Kirkus Reviews QR Code
MENDOCINO REFUGE by Dot Brovarney

MENDOCINO REFUGE

Lake Leonard & Reeves Canyon

by Dot Brovarney

ISBN: 9798218021429
Publisher: Landcestry

Generations of inhabitants who revered and defended a sylvan California setting are commemorated in Brovarney’s nonfiction history.

The author, a former curator at the Grace Hudson Museum in Ukiah, California, celebrates Lake Leonard, a pristine body of water nestled amid the mountains and streams of Reeves Canyon in Mendocino County. She begins by surveying the natural history of the area, which is dominated by old-growth redwood trees big enough to generate their own microclimates and shelter a menagerie of fauna, from salamanders to mountain lions. She also discusses the local Pomo Indian culture. Brovarney then profiles the families who owned Lake Leonard and its environs from the 19th century to the present, focusing on two iconic women. The first is Una Boyle, who summered at the lake as a girl and lived there full time for 30 years, beginning in 1921; she escaped from a convent at the age of 13 and later became an amateur rodeo rider. The second is Boyle’s neighbor Hazel Dickinson Putnam, a riding instructor who greeted trespassers on her 200 acres with a loaded gun and lived by the motto, “I don’t shoot to threaten, I shoot to kill.” The author sets these stories against the inexorable encroachment of logging into the area, which obliterated surrounding forests but spared Lake Leonard’s vicinity thanks to its proprietors’ conservationist efforts (one owner saved a favorite redwood by telling the lumberjacks that it was on her land—and then bought the property the next day).
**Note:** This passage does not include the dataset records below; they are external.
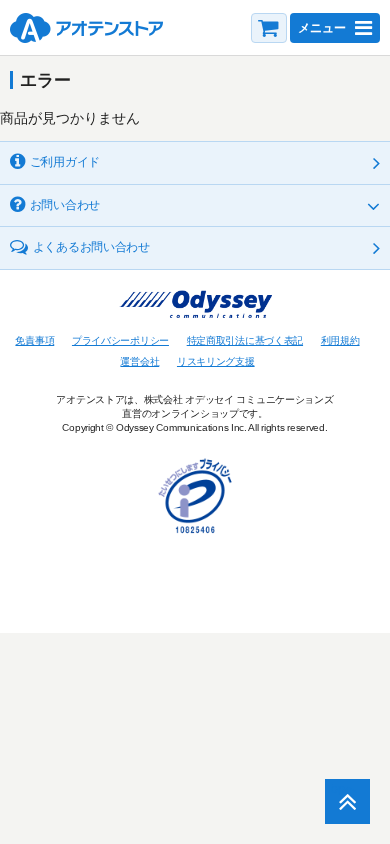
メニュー (322, 28)
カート (269, 28)
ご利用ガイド (65, 162)
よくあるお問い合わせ (91, 247)
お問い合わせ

Brovarney deftly mixes regional history, ecology, and character studies of people who shaped and were shaped by the land, writing in lucid, workmanlike prose dotted with flights of vivid lyricism: “An ancient redwood forest dwells deep in our sense long after we leave it—a cool stillness, the pungent sweet-citrus scent born of sun-heated sap, soft duff underfoot, duskiness broken by slender streams of light, the crystalline song of a hermit thrush.” The book’s many photos, some a century old, give an equally evocative sense of the primeval forest, its vast, corrugated redwoods dwarfing the people beside them.

A captivating homage to a wilderness sanctuary marked but not spoiled by human presence.